How Volume LTL Freight is Priced
Consider Volume Less-than-Truckload (LTL) pricing as a spot volume quote. Based on the dimensions, weight, and available capacity, LTL carriers can offer a more competitive rate for a larger shipment. To receive a volume LTL quote, some carriers require a direct request for today’s rate.
How Full Truckload (FTL) Freight is Priced
Two separate methods, spot rates and contract rates, determine Full Truckload Pricing. Both methods are priced by supply and demand in the specific freight markets for shipping lanes. The difference lies in the contractual obligation of the rate and fluctuation of the rate.
What is a Freight Market?
Freight markets are specific geographical areas hosting various zip codes. Each freight market hosts a separate load to truck ratio that depicts how many loads there are for every truck in that area. Technology has helped aid the supply and demand by showcasing how many load posts and truck posts are in each freight market.
Spot Rates
These type of truckload rates fluctuate based on the available capacity in the area for the specified equipment. Typically, shippers find these rates through load boards or utilize technology to calculate the competitive and historical rate for a specific lane. Shippers negotiate these rates on a one-time basis at the time of booking.
Contract Rates
While the freight market affects contract rates, these contracts do not fluctuate as much as spot rates. Contract rates stipulate a specific amount of capacity that a carrier must supply at a predetermined rate. The advantage to these rates is having more reliable capacity at a negotiated rate. Before the start of service, carriers negotiate these rates and publish the rates for a specific period.

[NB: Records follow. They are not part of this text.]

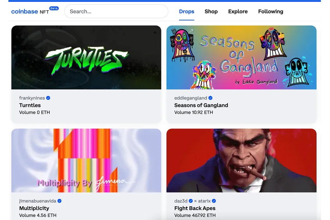Image resolution: width=330 pixels, height=220 pixels.
Task: Visit the eddiegangland creator profile
Action: pos(191,98)
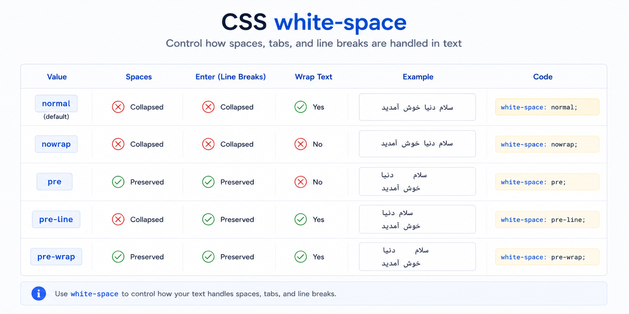Select the pre-wrap value badge
Viewport: 629px width, 314px height.
click(x=56, y=257)
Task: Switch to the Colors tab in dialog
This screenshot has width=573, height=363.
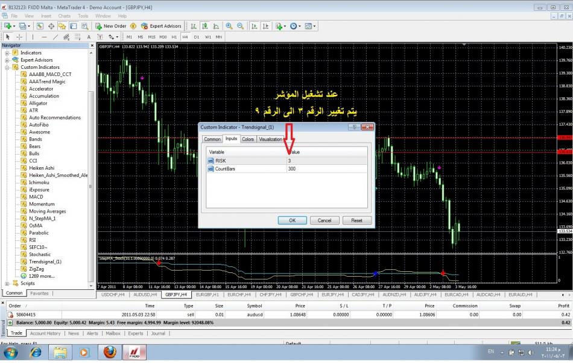Action: tap(248, 139)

Receiving Freight Rates through a 3PL Broker
Partnering with a 3PL Freight Broker can help take the headache out of freight pricing. Typically, the broker will handle the negotiating and pricing of freight shipments to provide an all-in-rate for the shipper. With tips and expert advice, a shipper may also be able to reduce their freight costs. The broker may also be able to provide a freight rating system for easy rate retrieval and comparison.